The research articles featured in this Special Issue explore a diverse but interconnected range of topics related to leukemia biology, pathogenesis, and therapeutic resistance. Lin et al. investigate the potential of hesperetin, a naturally occurring flavonoid derived from citrus fruits, in leukemia therapy [10]. Their findings demonstrate that hesperetin induces autophagy and apoptosis in leukemia cells through the AMPK/Akt/mTOR signaling pathway. This positions it as a promising adjuvant candidate for combatting drug resistance and enhancing treatment efficacy by targeting specific metabolic and signaling pathways. Elyamany et al. examine the dysregulation of Wnt/β-catenin signaling in elderly acute myeloid leukemia (AML) patients, demonstrating that suppression of Wnt/β-catenin inhibitors, such as SFRP and DKK family genes, contributes hyperactive signaling and poor clinical outcomes [11]. Their study highlights the potential of reactivating Wnt/β-catenin inhibitors as a targeted therapeutic strategy specifically tailored to address unique challenges faced by elderly AML patients.

Moawadh et al. provide critical insights into the role of genetic polymorphism in apoptosis-related genes (Bcl-2/Bax) and pro-inflammatory cytokines (TNF-α/IL-8) in the context of myeloproliferative neoplasms (MPNs) [12]. Their research identifies significant associations between specific single-nucleotide polymorphisms (SNPs) and an elevated risk of disease, emphasizing the potential of these genetic markers as valuable tools for diagnostic and prognostic applications in MPN management. Singh et al. investigate the relationship between miRNAs, cellular metabolism, and chemotherapy response, focusing on the role of hsa-miR-203a-5p in restoring imatinib sensitivity in resistant chronic myeloid leukemia (CML) cells by modulating GSH metabolism [13]. This study highlights the pivotal role of metabolic pathways in chemoresistance and underscores the promise of miRNA-based therapeutic strategies for overcoming drug resistance in leukemia. Finally, Szmajda-Krygier et al. explore the expression patterns of RUNX1 and RUNX3 genes in adult acute lymphoblastic leukemia (ALL) patients [14]. Their findings reveal that RUNX1 is associated with aggressive disease progression, while RUNX3 dysregulation is linked to Philadelphia chromosome-positive cases. These results offer novel insights into the role of RUNX family genes as potential biomarkers and therapeutic targets. Collectively, these studies highlight the multifactorial nature of leukemogenesis, underscoring the necessity of comprehensive approaches that integrate molecular, cellular, and systemic perspectives to unravel the complexity of leukemia biology. Moreover, the findings emphasize the imperative of translating molecular discoveries into clinically viable strategies to address therapeutic resistance and improve patient outcomes.

******

**INSTRUCTIONS TO FOLLOW**. Can you carry on the overview of this Special Issue's leukemia research articles from its final sentence?

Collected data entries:
******

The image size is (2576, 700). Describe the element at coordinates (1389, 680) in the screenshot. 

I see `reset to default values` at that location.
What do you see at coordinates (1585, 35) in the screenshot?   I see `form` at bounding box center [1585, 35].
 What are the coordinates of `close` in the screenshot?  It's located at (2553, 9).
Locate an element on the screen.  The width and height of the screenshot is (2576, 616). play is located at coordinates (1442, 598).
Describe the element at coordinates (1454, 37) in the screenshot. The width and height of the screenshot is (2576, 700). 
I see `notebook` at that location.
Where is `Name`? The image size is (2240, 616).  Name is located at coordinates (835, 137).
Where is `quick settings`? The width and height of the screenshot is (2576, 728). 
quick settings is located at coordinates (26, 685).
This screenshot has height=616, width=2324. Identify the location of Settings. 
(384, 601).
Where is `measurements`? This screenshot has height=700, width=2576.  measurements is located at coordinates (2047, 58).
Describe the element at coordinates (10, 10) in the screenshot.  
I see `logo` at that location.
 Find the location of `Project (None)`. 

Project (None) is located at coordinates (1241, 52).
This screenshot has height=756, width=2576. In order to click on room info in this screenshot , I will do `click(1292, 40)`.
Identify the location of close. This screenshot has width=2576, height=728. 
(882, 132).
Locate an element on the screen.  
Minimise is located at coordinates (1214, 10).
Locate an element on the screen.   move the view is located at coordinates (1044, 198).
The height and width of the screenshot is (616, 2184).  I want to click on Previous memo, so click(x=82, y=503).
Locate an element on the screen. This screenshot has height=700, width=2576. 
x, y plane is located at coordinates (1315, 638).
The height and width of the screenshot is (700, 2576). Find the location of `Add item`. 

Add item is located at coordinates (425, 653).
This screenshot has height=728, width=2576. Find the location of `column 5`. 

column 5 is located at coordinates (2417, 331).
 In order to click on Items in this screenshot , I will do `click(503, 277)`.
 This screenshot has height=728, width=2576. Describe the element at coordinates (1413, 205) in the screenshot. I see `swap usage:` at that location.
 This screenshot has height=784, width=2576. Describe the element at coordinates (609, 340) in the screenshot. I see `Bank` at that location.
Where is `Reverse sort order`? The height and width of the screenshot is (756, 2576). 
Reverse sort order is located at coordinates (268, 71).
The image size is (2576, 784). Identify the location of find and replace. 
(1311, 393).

******

**YOUR RESPONSE**.
In recent years, breakthroughs in high-throughput genomic technologies and sophisticated models of hematopoiesis have profoundly enhanced the molecular characterization of leukemia. Despite these advances, translating molecular insights into durable clinical outcomes remains a significant challenge. The inherent inter- and intra-patient heterogeneity of leukemia complicates the development of universally effective therapies, while the dynamic interactions between leukemic cells and their surrounding microenvironment continue to hinder treatment efficacy. Addressing these barriers will require future research to prioritize the integration of multi-omics platforms, cutting-edge imaging modalities, and innovative therapeutic approaches. Collaborative efforts among researchers, clinicians, and industry partners will be indispensable for transforming these advancements into meaningful clinical applications that benefit patients.

In conclusion, the Special Issue ‘Molecular Mechanisms of Leukemia’ highlights the importance of bridging basic and translational research to address the unmet challenges of leukemia. We extend heartfelt gratitude to all authors for their invaluable contributions, the reviewers for their insightful feedback, and the editorial team for their steadfast support. It is our hope that this collection serves as a catalyst for continued exploration and innovation in the field, advancing the shared goal of combating leukemia and enhancing patient care worldwide.